Lions head coach Ian McGeechan has flown to Cork for talks with Ireland coach Declan Kidney.
Top of the agenda is sure to be the issue of captaincy.
McGeechan had always planned a post-tournament run-through with Kidney. Given the events of last weekend, those discussions will be rivetting.
Can McGeechan deny the claims of a Grand Slam-winning captain? Can the Lions coach consider bypassing Brian O’Driscoll on the grounds that he had a crack at it in New Zealand four years ago and instead pass the honour on to O’Driscoll’s Ireland team-mate, Munster lock Paul O’Connell?
McGeechan is not afraid of bold calls.
He did his own thing the last time the Lions toured South Africa 12 years ago, opting for the internationally unproven leadership skills of Martin Johnson ahead of Clive Woodward’s England captain, Lawrence Dallaglio.
It proved to be a masterstroke, the Lions standing firm against the world champions to win the series 2-1.
O’Connell is a big man, very much in the physical mould of Johnson in 1997.
McGeechan was taken with the notion then of a looming presence knocking on the changing-room door for the coin toss.

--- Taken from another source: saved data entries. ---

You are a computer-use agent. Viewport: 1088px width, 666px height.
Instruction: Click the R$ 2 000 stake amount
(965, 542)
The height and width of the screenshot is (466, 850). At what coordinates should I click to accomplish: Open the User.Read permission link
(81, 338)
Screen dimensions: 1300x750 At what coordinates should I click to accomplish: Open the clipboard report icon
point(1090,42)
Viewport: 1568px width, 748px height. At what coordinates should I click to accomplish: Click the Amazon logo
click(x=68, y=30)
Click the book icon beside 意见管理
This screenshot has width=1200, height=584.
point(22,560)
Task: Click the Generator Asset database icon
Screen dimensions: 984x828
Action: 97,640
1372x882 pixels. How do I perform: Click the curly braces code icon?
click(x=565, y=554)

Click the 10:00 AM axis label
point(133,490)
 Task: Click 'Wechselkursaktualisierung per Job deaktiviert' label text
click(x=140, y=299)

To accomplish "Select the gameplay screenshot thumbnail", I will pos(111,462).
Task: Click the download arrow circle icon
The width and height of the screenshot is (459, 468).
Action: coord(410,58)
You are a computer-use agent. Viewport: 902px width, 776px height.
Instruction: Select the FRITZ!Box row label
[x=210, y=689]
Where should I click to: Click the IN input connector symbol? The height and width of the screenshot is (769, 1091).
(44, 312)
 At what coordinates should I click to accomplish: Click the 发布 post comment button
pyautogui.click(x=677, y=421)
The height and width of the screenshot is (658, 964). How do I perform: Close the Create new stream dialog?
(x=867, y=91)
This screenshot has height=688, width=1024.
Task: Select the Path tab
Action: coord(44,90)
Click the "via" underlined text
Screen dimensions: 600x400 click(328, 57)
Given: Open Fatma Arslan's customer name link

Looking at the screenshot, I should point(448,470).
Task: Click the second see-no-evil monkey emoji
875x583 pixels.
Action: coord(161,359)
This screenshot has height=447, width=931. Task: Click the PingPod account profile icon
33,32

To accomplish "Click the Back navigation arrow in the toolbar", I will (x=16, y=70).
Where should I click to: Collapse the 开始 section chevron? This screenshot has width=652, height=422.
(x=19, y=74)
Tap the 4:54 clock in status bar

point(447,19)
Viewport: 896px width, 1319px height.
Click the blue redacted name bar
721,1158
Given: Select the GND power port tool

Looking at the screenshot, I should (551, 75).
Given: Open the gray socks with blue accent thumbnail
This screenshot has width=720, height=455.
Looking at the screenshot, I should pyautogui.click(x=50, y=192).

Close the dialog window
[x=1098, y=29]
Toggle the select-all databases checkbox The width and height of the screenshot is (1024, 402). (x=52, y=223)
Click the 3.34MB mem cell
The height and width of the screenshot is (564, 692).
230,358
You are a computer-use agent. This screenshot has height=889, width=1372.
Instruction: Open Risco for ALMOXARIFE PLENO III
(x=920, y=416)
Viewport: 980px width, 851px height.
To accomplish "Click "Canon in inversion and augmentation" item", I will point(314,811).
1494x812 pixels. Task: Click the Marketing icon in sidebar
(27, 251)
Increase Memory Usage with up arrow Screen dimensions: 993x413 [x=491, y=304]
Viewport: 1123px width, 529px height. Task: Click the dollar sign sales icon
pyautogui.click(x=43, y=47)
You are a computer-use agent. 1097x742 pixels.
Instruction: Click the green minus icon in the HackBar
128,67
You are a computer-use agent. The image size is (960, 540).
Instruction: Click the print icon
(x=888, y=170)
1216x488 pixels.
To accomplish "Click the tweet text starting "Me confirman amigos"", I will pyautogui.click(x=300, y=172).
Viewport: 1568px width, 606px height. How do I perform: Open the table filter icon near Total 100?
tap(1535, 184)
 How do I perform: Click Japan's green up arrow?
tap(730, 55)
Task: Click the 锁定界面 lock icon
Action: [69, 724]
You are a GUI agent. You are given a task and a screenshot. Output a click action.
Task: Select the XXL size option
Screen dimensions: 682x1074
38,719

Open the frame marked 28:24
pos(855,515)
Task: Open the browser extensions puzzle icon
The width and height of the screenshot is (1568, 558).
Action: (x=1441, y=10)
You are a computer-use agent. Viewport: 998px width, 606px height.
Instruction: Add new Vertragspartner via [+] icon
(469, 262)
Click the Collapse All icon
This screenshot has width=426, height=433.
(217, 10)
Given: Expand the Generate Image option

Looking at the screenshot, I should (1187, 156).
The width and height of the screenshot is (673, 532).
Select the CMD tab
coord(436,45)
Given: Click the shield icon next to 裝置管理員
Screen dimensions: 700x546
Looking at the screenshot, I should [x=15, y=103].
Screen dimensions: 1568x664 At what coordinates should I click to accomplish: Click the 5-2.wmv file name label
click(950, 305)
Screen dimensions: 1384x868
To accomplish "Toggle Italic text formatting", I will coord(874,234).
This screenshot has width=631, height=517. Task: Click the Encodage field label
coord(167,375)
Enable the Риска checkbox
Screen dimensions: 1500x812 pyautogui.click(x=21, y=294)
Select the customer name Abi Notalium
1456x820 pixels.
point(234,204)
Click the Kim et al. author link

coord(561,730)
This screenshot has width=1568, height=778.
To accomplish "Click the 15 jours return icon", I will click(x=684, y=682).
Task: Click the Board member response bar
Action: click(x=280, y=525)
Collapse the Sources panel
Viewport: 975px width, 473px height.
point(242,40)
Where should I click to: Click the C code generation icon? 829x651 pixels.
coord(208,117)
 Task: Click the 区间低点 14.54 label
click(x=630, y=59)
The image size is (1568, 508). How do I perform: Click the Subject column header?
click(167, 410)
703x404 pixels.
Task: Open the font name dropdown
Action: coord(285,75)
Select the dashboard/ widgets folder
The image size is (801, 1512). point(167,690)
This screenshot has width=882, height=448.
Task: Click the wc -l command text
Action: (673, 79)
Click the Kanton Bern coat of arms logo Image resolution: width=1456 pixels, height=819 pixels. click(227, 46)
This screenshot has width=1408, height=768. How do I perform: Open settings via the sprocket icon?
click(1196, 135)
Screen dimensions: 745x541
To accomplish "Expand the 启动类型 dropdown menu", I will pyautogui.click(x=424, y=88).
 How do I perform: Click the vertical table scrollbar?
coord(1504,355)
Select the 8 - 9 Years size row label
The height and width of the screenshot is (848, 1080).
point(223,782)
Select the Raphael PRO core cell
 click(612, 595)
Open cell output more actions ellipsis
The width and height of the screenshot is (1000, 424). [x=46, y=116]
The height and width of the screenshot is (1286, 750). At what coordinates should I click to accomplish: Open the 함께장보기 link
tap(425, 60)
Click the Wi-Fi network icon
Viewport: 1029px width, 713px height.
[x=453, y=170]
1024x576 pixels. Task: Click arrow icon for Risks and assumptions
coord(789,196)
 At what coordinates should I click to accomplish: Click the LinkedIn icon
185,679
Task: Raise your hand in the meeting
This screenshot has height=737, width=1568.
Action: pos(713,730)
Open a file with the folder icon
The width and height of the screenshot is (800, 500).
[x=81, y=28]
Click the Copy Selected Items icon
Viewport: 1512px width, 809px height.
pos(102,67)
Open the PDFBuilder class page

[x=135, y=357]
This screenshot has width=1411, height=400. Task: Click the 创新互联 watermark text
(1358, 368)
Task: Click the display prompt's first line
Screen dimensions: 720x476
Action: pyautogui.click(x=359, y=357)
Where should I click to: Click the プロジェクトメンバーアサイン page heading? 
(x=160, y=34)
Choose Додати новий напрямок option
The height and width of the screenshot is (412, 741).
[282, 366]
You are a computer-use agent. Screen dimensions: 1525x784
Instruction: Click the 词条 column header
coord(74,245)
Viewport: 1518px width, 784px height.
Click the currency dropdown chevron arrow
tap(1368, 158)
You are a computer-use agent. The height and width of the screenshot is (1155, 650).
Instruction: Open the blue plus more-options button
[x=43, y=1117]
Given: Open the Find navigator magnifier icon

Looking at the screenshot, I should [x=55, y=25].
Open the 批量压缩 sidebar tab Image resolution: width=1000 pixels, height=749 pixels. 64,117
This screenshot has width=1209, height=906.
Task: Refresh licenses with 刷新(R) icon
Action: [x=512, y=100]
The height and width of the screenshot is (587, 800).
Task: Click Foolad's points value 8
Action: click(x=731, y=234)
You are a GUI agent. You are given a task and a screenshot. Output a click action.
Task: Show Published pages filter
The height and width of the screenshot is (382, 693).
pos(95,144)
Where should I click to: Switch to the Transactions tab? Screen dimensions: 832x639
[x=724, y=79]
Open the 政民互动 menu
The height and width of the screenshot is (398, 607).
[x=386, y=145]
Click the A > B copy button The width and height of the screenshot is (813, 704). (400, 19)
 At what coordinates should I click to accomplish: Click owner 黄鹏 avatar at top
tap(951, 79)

Above all, though, McGeechan wanted a captain respected by all those around him, one who was guaranteed his Test place.
O’Driscoll, of course, fits that bill. For O’Connell’s size, insert O’Driscoll’s presence.
There is little to choose between the two candidates.
Wales’ own Grand Slam-winning captain, Ryan Jones, was a contender but his claims have taken a knock with some hit-and-miss performances, notably in Paris.
It would not pay to dismiss the prospects of former England captain Phil Vickery, a man who McGeechan, not to mention fellow coaches Warren Gatland, Shaun Edwards and Rob Howley, all know well from Wasps.
Vickery has quiet charisma,
widespread respect and is bang in form.
Many expected Kidney to hand the Ireland captaincy to O’Connell when he took over the coaching reins last summer from Eddie O’Sullivan.
After all, he and O’Connell had just been feted the length and breadth of Munster after winning the Heineken Cup.
Instead the man of mild manners but hard-nosed instincts bucked public expectation by leaving O’Driscoll in office, despite the fact that Ireland’s World Cup campaign and subsequent Six Nations Championship had been traumatic.
It was a remarkable bit of management by Kidney. O’Driscoll, plagued by hamstring issues, had been in faltering form.
And now? He is a real competitor once again, restored to health and potency.
He stands alongside O’Connell as one of the RBS players of the Six Nations, sharing top spot in the tournament’s try-scoring charts with England’s Riki Flutey, with four touchdowns.
O’Driscoll has got the best not only from himself, but also from those around him.
Where once there was discord and hesitancy, there is now togetherness and conviction.
It has not been an untroubled journey to the Grand Slam, but it has been a united one.